> **TEXTE FOURNI**
--
Ce calembour suffit à lui seul pour comprendre la complexité du dossier en justice de M. Kamerhe.
Pour en percevoir toute la portée, l'intelligence commande qu'on
s'intéresse plus aux implications politiques du problème qu'au problème
lui-même.
Cela va de soi quand on sait que les démêlées
judiciaires de M. Kamerhe, quelle qu'en soit l'issue, vont reconfigurer
la scène politique congolaise.
En tout cas, pour un homme qui,
durant son parcours politique de plus de trois décennies, s'est fait
plus d'adversaires et d'ennemis que des alliés et amis, tout est promis
au grabuge et à des alliances contre nature allant des plus ridicules
aux plus perfides. Et dans ce tango politique congolais, tout se tissera
pour ou contre Félix Tshisekedi.
Du coup, "cas amer" deviendra un
défi pour le Président Félix Tshisekedi. Il y gagnera ou y perdra selon
qu'il se penchera du côté de la raison ou du côté coeur. Choix
cornellien, en effet!
Pour s'en convaincre et en cerner tous les enjeux, comprenons d'abord comment ce cas a émergé, s'est cristalisé et comment la société le perçoit.
Tout brillant, tout fin et
véritable as de la réthorique qu'il est, M. Vital Kamerhe a manqué
quelque chose de très important en politique:
Il a pris son Chef
pour un con. Il s'est joué de lui, en se permettant mille petites choses
derrière son dos. C'est un manque de loyauté et de respect. Il s'y
ajoute aussi le fait de ne pas savoir décoder les signaux, interpréter
les indices, prévoir les effets de ses actions, et flairer le drame. Je
m'explique.
--
> **DONNÉES**

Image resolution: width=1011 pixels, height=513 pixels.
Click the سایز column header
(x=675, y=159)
--
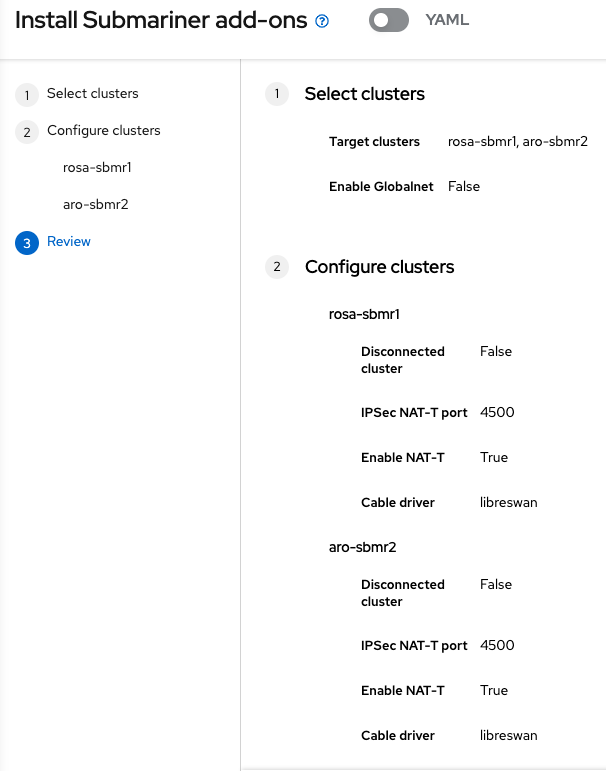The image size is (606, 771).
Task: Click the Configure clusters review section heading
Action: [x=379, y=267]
--
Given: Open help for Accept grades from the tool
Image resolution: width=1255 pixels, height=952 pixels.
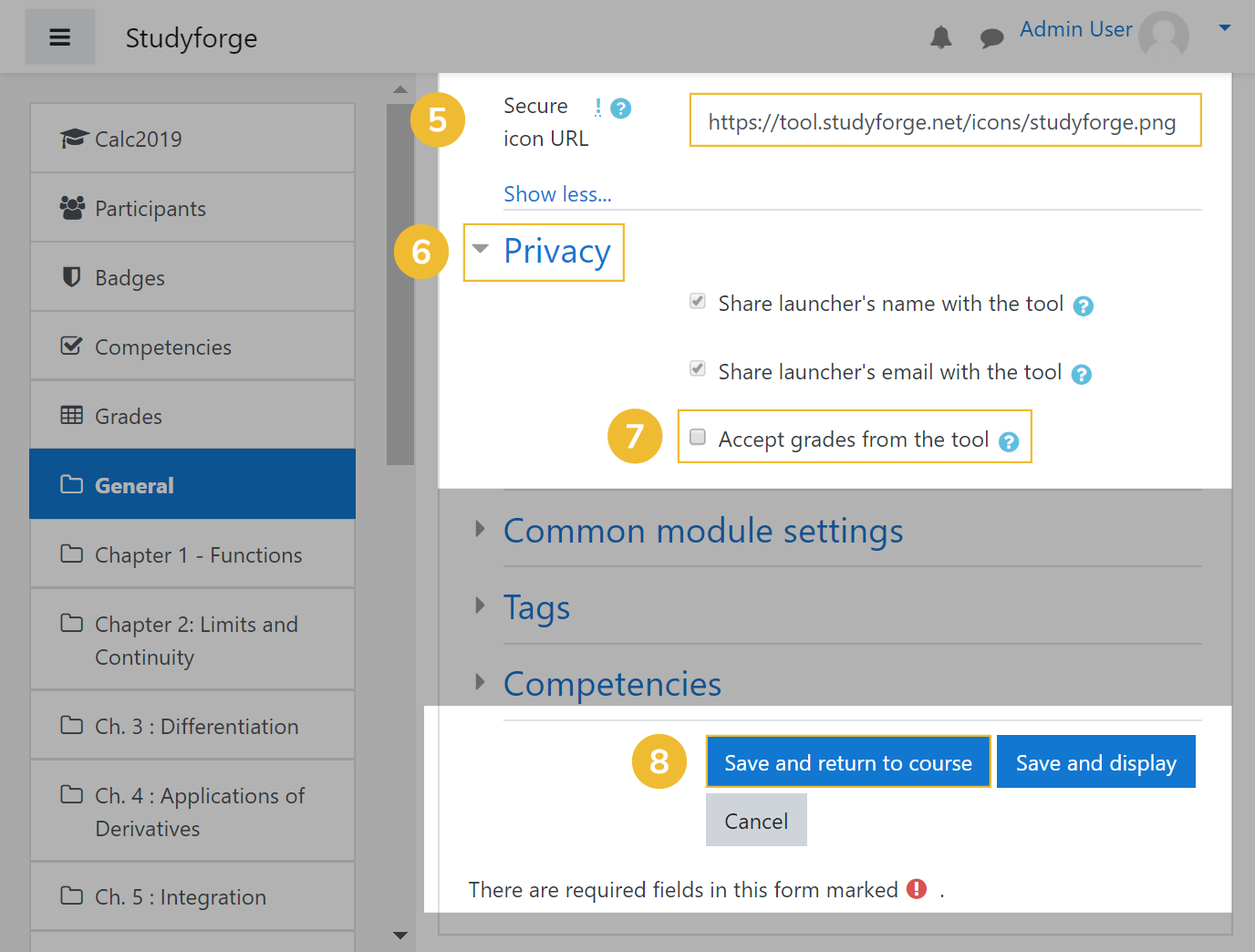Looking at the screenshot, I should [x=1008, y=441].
--
> **CONSIGNE**
Recopiez mot pour mot le passage du texte fourni qui va de « Pour s'en convaincre » jusqu'à « m'explique. ».

> **RÉPONSE CI-DESSOUS**
Pour s'en convaincre et en cerner tous les enjeux, comprenons d'abord comment ce cas a émergé, s'est cristalisé et comment la société le perçoit.
Tout brillant, tout fin et
véritable as de la réthorique qu'il est, M. Vital Kamerhe a manqué
quelque chose de très important en politique:
Il a pris son Chef
pour un con. Il s'est joué de lui, en se permettant mille petites choses
derrière son dos. C'est un manque de loyauté et de respect. Il s'y
ajoute aussi le fait de ne pas savoir décoder les signaux, interpréter
les indices, prévoir les effets de ses actions, et flairer le drame. Je
m'explique.